ただ、著者の数々の書籍から感じとれるコトバの重さから、池田晶子は死ぬことは遂に自分のこれまでのコトバで表現し確立した世界を確めてやるという気持ちを持ってこの世を去ったと思うのである。著者はそんな方なんだと思っている。


難しいことばかり書いてある本なのだが、時折好きな言葉が突然現れる・・・
『詩人とは、ことばと宇宙が直結していることを本能的に察知してる者をいう・・・』
『意識でありながら歴史であること、普遍でありながら個別であること、これは私たちの人生のまぎれも無い事実である・・・』
しかし、殆どが理解するには一苦労する。

元格闘家の須藤元気氏は誰か忘れたが有名な哲学者の本を常に鞄に入れているらしい、精神科医の名越先生は道元の難しい本を鞄に入れているらしい、小生もこの池田晶子『事象そのものへ!』をいつも鞄に入れておきたい、なぜなら前述のとおり解らないこと知らない事がいっぱいだからである。
解らないこと、知らないことを知りたい、考えたいのである。
気分がいつもよりおかしくなったら、いや普通以上になったら鞄からこの本を取り出し読んで、考えて考えて考えたい。
問題はハードカバーの単行本なので重いのである。

この本の最後の章『禅についての禅的考察』の最後にこうかかれている、
神や宇宙や始原について考えるのは宗教だけではない。
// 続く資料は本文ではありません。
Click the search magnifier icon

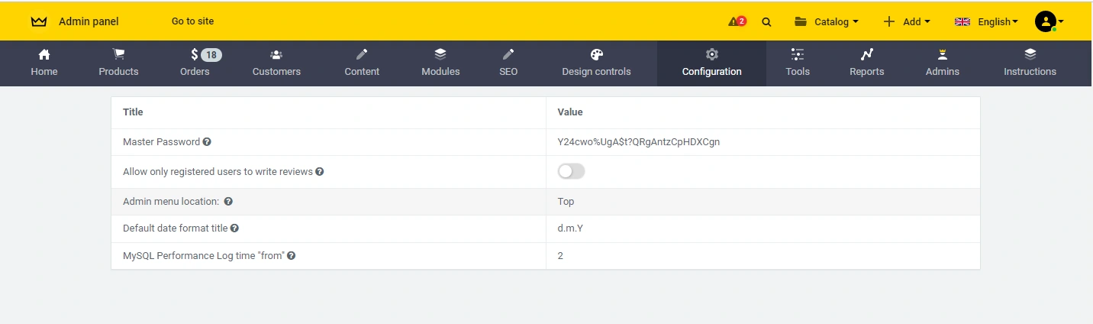(766, 22)
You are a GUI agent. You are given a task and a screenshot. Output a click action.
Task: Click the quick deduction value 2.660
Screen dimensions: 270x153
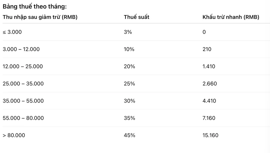point(210,84)
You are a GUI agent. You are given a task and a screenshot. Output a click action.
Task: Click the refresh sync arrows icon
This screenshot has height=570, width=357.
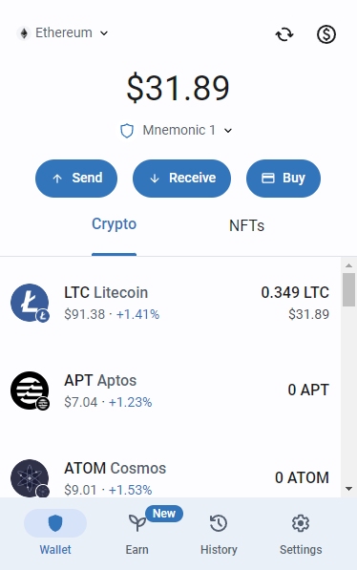(284, 34)
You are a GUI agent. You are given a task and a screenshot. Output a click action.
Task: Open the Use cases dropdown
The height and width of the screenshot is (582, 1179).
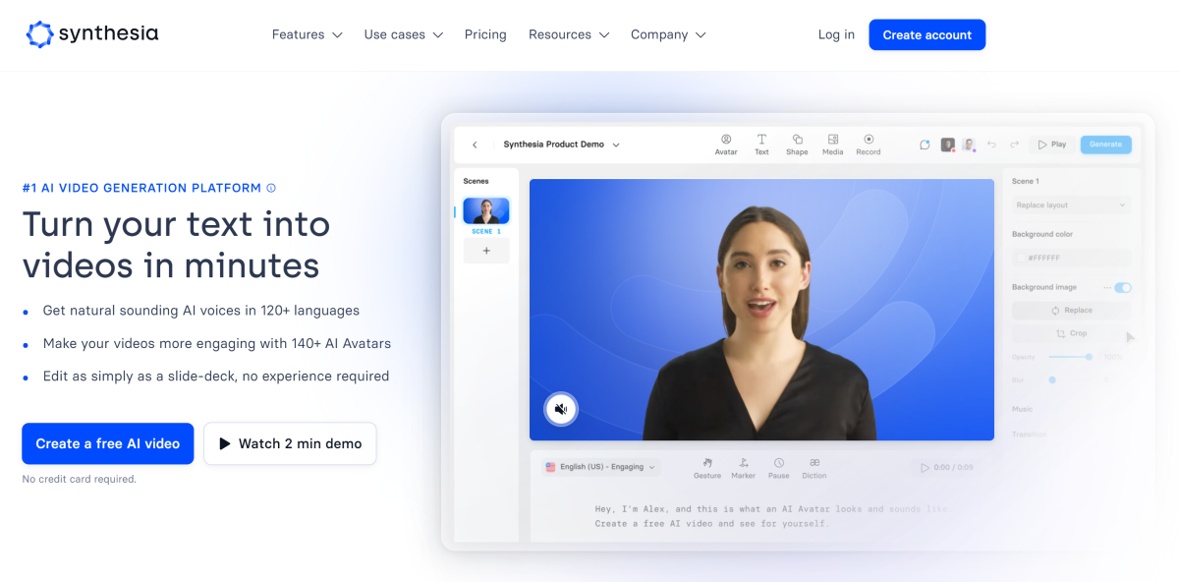coord(403,34)
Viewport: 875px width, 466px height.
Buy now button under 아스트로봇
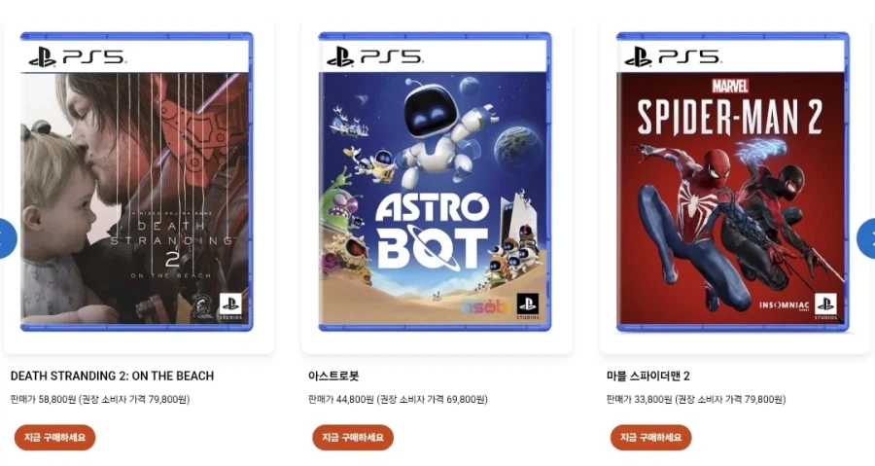point(353,438)
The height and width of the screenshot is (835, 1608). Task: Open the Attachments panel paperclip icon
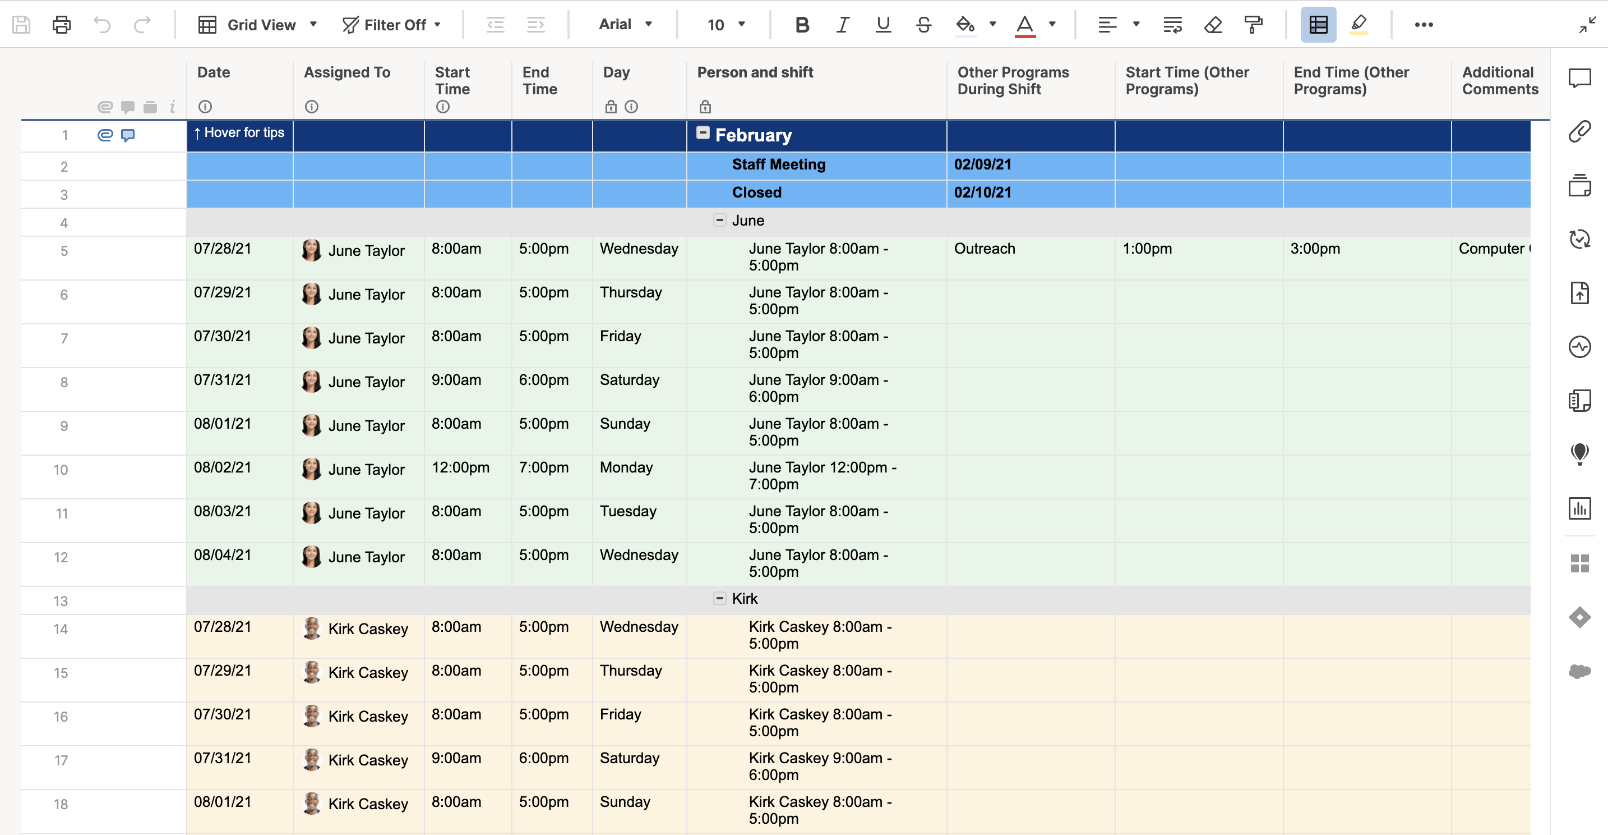(x=1579, y=132)
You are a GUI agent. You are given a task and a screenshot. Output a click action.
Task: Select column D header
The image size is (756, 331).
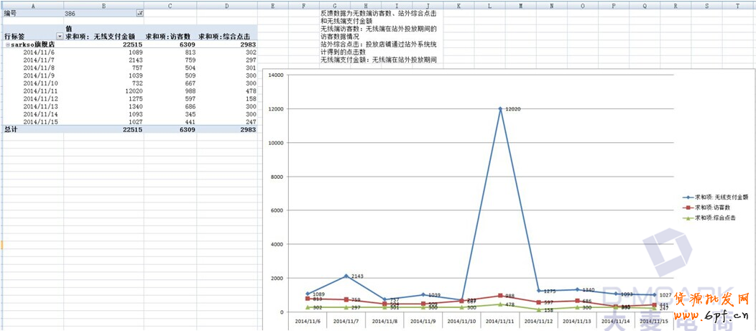(226, 5)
何ということもなく日々を暮らしてゆく人々が、ふと「なぜ」と問えば、それは既に、神と宇宙と始原の問題だ。生まれてきた理由も、死ななければならない理由も、生きてゆかなければならない理由も、わからない。そんな問いを問うてしまう理由もわからない。これらの「なぜ」を「神」に答えるのが宗教であり、答えず問い続けるのが哲学であり、そして問いも答えずもせずに、とぼけてそのまま生きていくのが禅というものなのだ。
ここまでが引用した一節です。